## EXERCISE INSTRUCTIONS
Word for word, retype the lines from the one containing "Viewport: 2025px width, 569px height." to the last line of the data below, both ends included.

*** Begin section ***

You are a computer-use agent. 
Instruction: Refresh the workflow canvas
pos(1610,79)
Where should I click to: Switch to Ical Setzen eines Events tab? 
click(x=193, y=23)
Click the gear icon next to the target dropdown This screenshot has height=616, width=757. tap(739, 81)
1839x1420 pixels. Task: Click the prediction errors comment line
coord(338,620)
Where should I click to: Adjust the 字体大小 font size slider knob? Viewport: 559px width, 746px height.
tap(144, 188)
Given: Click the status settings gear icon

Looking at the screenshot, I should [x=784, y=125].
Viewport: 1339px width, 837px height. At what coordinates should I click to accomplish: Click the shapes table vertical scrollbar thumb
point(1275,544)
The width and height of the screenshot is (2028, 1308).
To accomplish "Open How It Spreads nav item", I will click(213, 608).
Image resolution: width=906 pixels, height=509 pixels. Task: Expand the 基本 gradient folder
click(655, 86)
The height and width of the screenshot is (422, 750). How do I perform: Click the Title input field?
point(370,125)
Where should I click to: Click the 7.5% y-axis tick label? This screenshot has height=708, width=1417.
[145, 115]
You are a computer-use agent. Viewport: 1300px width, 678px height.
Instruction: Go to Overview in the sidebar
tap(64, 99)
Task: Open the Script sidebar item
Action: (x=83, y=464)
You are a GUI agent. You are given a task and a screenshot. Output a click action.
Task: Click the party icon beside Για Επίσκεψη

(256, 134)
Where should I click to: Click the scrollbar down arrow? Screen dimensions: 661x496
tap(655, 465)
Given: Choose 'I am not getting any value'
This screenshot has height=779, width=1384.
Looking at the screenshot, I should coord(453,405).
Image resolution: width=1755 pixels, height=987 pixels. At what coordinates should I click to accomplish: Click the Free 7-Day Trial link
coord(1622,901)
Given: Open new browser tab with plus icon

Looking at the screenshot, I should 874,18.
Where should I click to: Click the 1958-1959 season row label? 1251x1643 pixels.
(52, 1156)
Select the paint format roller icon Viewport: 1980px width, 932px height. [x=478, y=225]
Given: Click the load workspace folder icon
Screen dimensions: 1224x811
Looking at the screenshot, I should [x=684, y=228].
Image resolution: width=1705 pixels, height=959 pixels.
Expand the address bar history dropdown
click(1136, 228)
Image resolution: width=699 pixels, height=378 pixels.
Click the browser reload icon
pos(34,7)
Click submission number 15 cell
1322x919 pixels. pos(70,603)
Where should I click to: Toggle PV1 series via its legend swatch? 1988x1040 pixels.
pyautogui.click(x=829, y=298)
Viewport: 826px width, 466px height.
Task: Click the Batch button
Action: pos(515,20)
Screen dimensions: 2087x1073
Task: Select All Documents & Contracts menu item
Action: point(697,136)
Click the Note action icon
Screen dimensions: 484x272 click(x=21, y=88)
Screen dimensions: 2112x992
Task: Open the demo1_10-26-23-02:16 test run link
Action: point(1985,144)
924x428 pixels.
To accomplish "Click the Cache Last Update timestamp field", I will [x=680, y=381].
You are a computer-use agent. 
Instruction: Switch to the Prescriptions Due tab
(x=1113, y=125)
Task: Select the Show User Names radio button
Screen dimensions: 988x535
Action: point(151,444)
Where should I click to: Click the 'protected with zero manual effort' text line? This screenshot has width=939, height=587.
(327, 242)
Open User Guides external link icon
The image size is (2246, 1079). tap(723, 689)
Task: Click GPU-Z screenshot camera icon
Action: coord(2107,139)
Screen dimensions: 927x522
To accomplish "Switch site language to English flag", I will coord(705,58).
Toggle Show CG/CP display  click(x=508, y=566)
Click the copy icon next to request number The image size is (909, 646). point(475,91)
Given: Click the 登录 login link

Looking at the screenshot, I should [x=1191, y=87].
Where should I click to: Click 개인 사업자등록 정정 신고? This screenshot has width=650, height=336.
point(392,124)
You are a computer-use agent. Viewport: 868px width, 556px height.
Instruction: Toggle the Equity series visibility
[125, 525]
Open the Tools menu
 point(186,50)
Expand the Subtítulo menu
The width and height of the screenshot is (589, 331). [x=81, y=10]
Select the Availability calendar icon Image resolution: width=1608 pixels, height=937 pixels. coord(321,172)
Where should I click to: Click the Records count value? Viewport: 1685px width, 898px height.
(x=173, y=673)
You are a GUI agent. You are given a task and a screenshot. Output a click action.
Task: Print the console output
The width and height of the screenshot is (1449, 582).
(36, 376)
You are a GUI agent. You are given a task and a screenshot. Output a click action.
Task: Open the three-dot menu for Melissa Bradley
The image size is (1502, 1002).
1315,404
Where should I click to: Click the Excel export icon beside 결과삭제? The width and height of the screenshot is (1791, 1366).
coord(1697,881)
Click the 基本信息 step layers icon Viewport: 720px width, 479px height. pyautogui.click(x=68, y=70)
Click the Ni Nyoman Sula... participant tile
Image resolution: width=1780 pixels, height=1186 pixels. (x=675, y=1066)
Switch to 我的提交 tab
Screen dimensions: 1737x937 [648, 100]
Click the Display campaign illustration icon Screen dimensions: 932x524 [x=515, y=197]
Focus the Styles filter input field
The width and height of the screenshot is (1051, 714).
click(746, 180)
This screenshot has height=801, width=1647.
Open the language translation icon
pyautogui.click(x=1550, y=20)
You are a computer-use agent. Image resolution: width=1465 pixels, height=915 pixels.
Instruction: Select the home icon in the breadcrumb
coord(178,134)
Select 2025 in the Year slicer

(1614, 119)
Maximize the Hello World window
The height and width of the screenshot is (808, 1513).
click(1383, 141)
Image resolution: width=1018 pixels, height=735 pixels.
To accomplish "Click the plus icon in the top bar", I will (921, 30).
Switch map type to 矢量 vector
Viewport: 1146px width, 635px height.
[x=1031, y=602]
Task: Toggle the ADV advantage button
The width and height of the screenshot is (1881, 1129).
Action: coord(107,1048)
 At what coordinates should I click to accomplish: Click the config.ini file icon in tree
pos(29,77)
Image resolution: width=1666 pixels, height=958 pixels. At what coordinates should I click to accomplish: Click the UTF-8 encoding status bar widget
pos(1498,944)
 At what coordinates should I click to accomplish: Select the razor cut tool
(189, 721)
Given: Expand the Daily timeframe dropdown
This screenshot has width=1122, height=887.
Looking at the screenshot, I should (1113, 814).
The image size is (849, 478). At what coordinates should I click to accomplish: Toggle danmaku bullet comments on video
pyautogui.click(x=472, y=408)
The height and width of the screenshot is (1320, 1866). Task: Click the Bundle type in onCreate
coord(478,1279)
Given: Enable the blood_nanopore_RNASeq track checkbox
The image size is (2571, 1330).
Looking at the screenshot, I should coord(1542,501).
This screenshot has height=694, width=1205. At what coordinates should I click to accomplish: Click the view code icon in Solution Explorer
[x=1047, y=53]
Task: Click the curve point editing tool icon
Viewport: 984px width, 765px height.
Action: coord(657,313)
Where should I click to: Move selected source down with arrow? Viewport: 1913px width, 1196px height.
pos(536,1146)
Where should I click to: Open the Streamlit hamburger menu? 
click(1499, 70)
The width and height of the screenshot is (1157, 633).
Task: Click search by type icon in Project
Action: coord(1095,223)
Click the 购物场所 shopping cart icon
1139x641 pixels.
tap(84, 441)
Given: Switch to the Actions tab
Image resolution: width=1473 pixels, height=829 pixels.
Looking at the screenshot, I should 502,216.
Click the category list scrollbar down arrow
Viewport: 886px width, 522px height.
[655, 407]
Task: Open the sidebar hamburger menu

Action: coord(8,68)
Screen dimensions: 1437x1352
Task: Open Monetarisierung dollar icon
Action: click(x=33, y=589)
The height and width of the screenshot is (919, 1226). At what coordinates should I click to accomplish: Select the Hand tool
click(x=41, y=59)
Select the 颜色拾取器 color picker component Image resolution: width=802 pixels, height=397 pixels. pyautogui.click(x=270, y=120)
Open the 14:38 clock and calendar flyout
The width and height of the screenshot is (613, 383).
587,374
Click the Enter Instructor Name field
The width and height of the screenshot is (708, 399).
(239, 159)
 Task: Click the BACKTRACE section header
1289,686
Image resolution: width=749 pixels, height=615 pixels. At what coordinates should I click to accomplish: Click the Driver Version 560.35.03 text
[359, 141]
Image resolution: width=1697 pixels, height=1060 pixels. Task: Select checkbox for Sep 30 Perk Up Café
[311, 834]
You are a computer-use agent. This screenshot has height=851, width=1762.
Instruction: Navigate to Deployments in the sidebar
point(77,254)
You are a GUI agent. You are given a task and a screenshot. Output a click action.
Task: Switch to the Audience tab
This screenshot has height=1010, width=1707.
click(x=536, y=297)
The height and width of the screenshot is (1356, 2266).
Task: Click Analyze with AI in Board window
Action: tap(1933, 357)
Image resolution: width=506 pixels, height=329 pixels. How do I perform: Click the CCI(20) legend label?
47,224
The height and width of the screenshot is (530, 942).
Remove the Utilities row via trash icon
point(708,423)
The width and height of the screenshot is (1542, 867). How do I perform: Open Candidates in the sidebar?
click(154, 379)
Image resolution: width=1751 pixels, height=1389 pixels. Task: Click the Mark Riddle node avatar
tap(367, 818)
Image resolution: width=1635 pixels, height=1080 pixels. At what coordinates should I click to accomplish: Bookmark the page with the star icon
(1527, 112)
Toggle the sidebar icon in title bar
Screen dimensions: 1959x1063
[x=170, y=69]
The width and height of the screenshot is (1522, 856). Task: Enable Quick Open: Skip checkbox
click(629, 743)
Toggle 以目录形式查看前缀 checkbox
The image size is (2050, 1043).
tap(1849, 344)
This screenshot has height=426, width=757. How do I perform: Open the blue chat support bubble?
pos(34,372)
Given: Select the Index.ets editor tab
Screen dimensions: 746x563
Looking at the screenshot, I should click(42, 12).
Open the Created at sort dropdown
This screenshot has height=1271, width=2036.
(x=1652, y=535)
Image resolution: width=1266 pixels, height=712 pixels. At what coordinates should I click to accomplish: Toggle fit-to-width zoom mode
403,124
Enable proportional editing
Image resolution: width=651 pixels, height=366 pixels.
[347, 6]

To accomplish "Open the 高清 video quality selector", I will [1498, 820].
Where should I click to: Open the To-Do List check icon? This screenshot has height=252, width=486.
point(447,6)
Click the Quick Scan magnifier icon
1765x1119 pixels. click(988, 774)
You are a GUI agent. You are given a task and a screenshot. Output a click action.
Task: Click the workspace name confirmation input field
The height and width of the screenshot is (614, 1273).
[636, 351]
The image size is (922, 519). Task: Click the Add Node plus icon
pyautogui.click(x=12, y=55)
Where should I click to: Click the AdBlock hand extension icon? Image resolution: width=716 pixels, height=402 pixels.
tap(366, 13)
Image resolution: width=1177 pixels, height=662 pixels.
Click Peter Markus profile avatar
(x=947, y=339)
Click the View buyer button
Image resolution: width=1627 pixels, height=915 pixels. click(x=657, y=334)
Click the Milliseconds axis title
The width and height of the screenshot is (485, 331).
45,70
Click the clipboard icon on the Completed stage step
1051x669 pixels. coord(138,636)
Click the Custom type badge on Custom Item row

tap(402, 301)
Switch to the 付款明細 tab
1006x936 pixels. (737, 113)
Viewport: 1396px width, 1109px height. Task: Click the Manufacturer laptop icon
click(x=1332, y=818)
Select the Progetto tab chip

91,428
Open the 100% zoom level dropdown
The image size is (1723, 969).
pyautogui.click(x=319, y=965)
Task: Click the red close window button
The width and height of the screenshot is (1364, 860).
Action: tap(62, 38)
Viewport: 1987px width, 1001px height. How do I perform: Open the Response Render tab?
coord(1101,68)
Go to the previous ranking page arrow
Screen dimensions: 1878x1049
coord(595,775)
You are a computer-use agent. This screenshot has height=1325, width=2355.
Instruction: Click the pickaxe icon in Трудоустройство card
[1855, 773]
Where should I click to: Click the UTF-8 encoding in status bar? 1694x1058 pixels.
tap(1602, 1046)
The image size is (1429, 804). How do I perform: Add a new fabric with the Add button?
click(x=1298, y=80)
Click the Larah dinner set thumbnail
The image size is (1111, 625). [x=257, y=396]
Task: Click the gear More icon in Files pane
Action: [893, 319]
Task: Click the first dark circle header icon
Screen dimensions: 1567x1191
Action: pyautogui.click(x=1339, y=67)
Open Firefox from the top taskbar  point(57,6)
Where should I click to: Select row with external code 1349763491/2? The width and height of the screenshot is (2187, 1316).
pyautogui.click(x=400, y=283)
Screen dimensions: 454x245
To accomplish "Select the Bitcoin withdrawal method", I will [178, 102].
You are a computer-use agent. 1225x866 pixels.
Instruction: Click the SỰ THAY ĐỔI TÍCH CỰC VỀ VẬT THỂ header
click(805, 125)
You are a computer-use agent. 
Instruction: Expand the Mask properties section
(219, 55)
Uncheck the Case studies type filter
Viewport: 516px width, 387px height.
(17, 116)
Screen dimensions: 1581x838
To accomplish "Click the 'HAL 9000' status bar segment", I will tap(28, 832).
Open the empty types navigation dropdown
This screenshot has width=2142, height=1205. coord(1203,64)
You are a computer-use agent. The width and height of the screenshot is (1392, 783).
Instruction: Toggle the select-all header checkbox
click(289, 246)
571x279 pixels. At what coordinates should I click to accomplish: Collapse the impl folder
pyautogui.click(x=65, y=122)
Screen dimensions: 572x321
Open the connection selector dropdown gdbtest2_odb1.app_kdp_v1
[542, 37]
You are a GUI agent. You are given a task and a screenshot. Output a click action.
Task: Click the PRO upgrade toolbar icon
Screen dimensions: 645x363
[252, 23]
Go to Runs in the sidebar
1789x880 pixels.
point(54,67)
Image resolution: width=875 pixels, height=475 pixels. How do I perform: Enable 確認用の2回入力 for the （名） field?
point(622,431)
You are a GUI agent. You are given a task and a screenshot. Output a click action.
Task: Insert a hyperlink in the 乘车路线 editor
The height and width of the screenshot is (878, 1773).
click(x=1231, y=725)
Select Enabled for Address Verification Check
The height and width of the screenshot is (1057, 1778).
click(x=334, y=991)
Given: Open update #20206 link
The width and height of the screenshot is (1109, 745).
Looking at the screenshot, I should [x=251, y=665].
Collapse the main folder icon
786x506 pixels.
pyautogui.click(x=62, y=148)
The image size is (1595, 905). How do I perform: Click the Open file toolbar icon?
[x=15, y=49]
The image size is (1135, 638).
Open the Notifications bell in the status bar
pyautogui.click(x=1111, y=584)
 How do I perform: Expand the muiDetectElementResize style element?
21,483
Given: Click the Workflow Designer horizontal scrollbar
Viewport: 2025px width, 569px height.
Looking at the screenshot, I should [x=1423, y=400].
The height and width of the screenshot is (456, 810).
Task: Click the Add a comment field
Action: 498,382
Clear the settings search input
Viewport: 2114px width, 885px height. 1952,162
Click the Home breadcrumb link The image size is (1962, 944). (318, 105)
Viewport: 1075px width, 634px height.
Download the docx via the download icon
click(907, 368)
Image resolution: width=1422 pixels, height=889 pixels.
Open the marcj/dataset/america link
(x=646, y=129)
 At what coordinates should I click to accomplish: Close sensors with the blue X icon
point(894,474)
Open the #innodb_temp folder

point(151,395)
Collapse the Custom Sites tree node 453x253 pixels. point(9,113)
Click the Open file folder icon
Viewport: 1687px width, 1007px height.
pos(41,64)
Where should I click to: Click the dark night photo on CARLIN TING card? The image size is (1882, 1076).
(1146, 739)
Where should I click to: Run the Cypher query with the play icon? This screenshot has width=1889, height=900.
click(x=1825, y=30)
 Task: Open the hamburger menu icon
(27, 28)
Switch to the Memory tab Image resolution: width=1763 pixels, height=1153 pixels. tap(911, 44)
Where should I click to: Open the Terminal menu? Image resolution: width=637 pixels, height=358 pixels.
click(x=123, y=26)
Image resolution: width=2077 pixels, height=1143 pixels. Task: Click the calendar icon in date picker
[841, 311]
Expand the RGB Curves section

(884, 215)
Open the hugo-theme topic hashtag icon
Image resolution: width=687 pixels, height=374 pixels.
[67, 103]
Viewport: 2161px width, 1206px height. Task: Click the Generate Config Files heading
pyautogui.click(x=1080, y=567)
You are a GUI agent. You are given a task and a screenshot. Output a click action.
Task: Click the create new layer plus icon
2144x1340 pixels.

*** End section ***

## EXERCISE SOLUTION
Viewport: 2025px width, 569px height.
Looking at the screenshot, I should [x=1423, y=400].
The height and width of the screenshot is (456, 810).
Task: Click the Add a comment field
Action: 498,382
Clear the settings search input
Viewport: 2114px width, 885px height. 1952,162
Click the Home breadcrumb link The image size is (1962, 944). (318, 105)
Viewport: 1075px width, 634px height.
Download the docx via the download icon
click(907, 368)
Image resolution: width=1422 pixels, height=889 pixels.
Open the marcj/dataset/america link
(x=646, y=129)
 At what coordinates should I click to accomplish: Close sensors with the blue X icon
point(894,474)
Open the #innodb_temp folder

point(151,395)
Collapse the Custom Sites tree node 453x253 pixels. point(9,113)
Click the Open file folder icon
Viewport: 1687px width, 1007px height.
pos(41,64)
Where should I click to: Click the dark night photo on CARLIN TING card? The image size is (1882, 1076).
(1146, 739)
Where should I click to: Run the Cypher query with the play icon? This screenshot has width=1889, height=900.
click(x=1825, y=30)
 Task: Open the hamburger menu icon
(27, 28)
Switch to the Memory tab Image resolution: width=1763 pixels, height=1153 pixels. tap(911, 44)
Where should I click to: Open the Terminal menu? Image resolution: width=637 pixels, height=358 pixels.
click(x=123, y=26)
Image resolution: width=2077 pixels, height=1143 pixels. Task: Click the calendar icon in date picker
[841, 311]
Expand the RGB Curves section

(884, 215)
Open the hugo-theme topic hashtag icon
Image resolution: width=687 pixels, height=374 pixels.
[67, 103]
Viewport: 2161px width, 1206px height. Task: Click the Generate Config Files heading
pyautogui.click(x=1080, y=567)
You are a GUI agent. You are given a task and a screenshot. Output a click action.
Task: Click the create new layer plus icon
2144x1340 pixels.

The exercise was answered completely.